● **Your task**
In this exercise, return each entry exactly as given.
START Information provided
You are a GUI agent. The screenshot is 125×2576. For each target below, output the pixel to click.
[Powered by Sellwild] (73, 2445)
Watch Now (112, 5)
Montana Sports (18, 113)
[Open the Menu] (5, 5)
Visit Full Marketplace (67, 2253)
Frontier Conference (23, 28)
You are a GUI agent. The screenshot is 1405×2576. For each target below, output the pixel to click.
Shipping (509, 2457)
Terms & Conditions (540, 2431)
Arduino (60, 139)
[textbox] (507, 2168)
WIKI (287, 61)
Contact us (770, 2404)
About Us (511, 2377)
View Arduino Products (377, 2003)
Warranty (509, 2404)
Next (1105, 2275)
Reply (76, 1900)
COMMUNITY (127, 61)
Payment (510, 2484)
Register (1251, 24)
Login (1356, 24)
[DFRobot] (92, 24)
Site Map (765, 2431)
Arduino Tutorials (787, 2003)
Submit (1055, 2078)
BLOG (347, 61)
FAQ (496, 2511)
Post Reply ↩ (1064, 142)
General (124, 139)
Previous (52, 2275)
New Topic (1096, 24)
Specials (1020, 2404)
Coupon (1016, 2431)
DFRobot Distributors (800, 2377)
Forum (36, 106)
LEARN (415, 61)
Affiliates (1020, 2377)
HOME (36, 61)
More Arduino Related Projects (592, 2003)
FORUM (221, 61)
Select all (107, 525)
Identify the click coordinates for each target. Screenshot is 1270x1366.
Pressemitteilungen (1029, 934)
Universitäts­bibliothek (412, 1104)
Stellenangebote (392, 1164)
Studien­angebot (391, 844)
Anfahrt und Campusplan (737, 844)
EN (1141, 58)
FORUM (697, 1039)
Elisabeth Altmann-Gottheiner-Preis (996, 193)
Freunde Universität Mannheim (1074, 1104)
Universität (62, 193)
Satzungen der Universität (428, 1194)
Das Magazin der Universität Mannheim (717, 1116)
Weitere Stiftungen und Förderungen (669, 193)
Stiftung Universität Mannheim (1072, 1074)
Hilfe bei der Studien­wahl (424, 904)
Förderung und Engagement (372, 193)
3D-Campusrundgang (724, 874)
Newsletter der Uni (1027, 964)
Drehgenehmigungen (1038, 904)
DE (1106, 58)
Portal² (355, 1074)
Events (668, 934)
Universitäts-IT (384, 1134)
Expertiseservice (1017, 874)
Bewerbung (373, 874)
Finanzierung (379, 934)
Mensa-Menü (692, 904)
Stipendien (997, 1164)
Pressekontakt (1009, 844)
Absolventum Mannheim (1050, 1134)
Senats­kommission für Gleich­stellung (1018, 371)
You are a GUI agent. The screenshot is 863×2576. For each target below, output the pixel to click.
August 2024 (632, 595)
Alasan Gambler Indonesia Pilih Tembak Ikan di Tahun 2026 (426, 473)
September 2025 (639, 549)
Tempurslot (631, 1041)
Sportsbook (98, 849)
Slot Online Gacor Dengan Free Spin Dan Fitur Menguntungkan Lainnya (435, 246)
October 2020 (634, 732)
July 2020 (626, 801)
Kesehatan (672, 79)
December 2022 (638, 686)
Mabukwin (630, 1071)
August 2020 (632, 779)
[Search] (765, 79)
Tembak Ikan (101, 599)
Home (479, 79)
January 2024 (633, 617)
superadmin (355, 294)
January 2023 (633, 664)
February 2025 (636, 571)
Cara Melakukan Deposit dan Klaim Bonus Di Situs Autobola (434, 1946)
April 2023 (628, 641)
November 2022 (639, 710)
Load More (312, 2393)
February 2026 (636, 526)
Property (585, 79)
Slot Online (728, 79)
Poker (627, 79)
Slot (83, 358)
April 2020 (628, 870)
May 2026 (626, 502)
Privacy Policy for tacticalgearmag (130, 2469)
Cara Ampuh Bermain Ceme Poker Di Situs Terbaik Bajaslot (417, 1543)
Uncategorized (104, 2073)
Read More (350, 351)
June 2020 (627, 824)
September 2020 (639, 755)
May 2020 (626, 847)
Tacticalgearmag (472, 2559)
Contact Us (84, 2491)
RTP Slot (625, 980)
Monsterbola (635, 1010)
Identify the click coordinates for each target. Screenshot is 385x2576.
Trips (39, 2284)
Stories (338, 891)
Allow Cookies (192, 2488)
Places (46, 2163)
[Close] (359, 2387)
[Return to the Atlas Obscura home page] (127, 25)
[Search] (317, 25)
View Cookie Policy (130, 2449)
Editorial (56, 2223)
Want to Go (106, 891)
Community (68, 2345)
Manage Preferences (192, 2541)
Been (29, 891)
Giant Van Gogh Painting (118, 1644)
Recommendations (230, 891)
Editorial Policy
END Information provided
● **Solution for this exercise**
You are a GUI agent. The screenshot is 125×2576. For each target below, output the pixel to click.
[Powered by Sellwild] (73, 2445)
Watch Now (112, 5)
Montana Sports (18, 113)
[Open the Menu] (5, 5)
Visit Full Marketplace (67, 2253)
Frontier Conference (23, 28)
You are a GUI agent. The screenshot is 1405×2576. For each target below, output the pixel to click.
Shipping (509, 2457)
Terms & Conditions (540, 2431)
Arduino (60, 139)
[textbox] (507, 2168)
WIKI (287, 61)
Contact us (770, 2404)
About Us (511, 2377)
View Arduino Products (377, 2003)
Warranty (509, 2404)
Next (1105, 2275)
Reply (76, 1900)
COMMUNITY (127, 61)
Payment (510, 2484)
Register (1251, 24)
Login (1356, 24)
[DFRobot] (92, 24)
Site Map (765, 2431)
Arduino Tutorials (787, 2003)
Submit (1055, 2078)
BLOG (347, 61)
FAQ (496, 2511)
Post Reply ↩ (1064, 142)
General (124, 139)
Previous (52, 2275)
New Topic (1096, 24)
Specials (1020, 2404)
Coupon (1016, 2431)
DFRobot Distributors (800, 2377)
Forum (36, 106)
LEARN (415, 61)
Affiliates (1020, 2377)
HOME (36, 61)
More Arduino Related Projects (592, 2003)
FORUM (221, 61)
Select all (107, 525)
Identify the click coordinates for each target. Screenshot is 1270x1366.
Pressemitteilungen (1029, 934)
Universitäts­bibliothek (412, 1104)
Stellenangebote (392, 1164)
Studien­angebot (391, 844)
Anfahrt und Campusplan (737, 844)
EN (1141, 58)
FORUM (697, 1039)
Elisabeth Altmann-Gottheiner-Preis (996, 193)
Freunde Universität Mannheim (1074, 1104)
Universität (62, 193)
Satzungen der Universität (428, 1194)
Das Magazin der Universität Mannheim (717, 1116)
Weitere Stiftungen und Förderungen (669, 193)
Stiftung Universität Mannheim (1072, 1074)
Hilfe bei der Studien­wahl (424, 904)
Förderung und Engagement (372, 193)
3D-Campusrundgang (724, 874)
Newsletter der Uni (1027, 964)
Drehgenehmigungen (1038, 904)
DE (1106, 58)
Portal² (355, 1074)
Events (668, 934)
Universitäts-IT (384, 1134)
Expertiseservice (1017, 874)
Bewerbung (373, 874)
Finanzierung (379, 934)
Mensa-Menü (692, 904)
Stipendien (997, 1164)
Pressekontakt (1009, 844)
Absolventum Mannheim (1050, 1134)
Senats­kommission für Gleich­stellung (1018, 371)
You are a GUI agent. The screenshot is 863×2576. For each target below, output the pixel to click.
August 2024 (632, 595)
Alasan Gambler Indonesia Pilih Tembak Ikan di Tahun 2026 (426, 473)
September 2025 (639, 549)
Tempurslot (631, 1041)
Sportsbook (98, 849)
Slot Online Gacor Dengan Free Spin Dan Fitur Menguntungkan Lainnya (435, 246)
October 2020 (634, 732)
July 2020 (626, 801)
Kesehatan (672, 79)
December 2022 (638, 686)
Mabukwin (630, 1071)
August 2020 (632, 779)
[Search] (765, 79)
Tembak Ikan (101, 599)
Home (479, 79)
January 2024 (633, 617)
superadmin (355, 294)
January 2023 (633, 664)
February 2025 (636, 571)
Cara Melakukan Deposit dan Klaim Bonus Di Situs Autobola (434, 1946)
April 2023 (628, 641)
November 2022 (639, 710)
Load More (312, 2393)
February 2026 (636, 526)
Property (585, 79)
Slot Online (728, 79)
Poker (627, 79)
Slot (83, 358)
April 2020 (628, 870)
May 2026 (626, 502)
Privacy Policy for tacticalgearmag (130, 2469)
Cara Ampuh Bermain Ceme Poker Di Situs Terbaik Bajaslot (417, 1543)
Uncategorized (104, 2073)
Read More (350, 351)
June 2020 (627, 824)
September 2020 (639, 755)
May 2020 (626, 847)
Tacticalgearmag (472, 2559)
Contact Us (84, 2491)
RTP Slot (625, 980)
Monsterbola (635, 1010)
Identify the click coordinates for each target. Screenshot is 385x2576.
Trips (39, 2284)
Stories (338, 891)
Allow Cookies (192, 2488)
Places (46, 2163)
[Close] (359, 2387)
[Return to the Atlas Obscura home page] (127, 25)
[Search] (317, 25)
View Cookie Policy (130, 2449)
Editorial (56, 2223)
Want to Go (106, 891)
Community (68, 2345)
Manage Preferences (192, 2541)
Been (29, 891)
Giant Van Gogh Painting (118, 1644)
Recommendations (230, 891)
Editorial Policy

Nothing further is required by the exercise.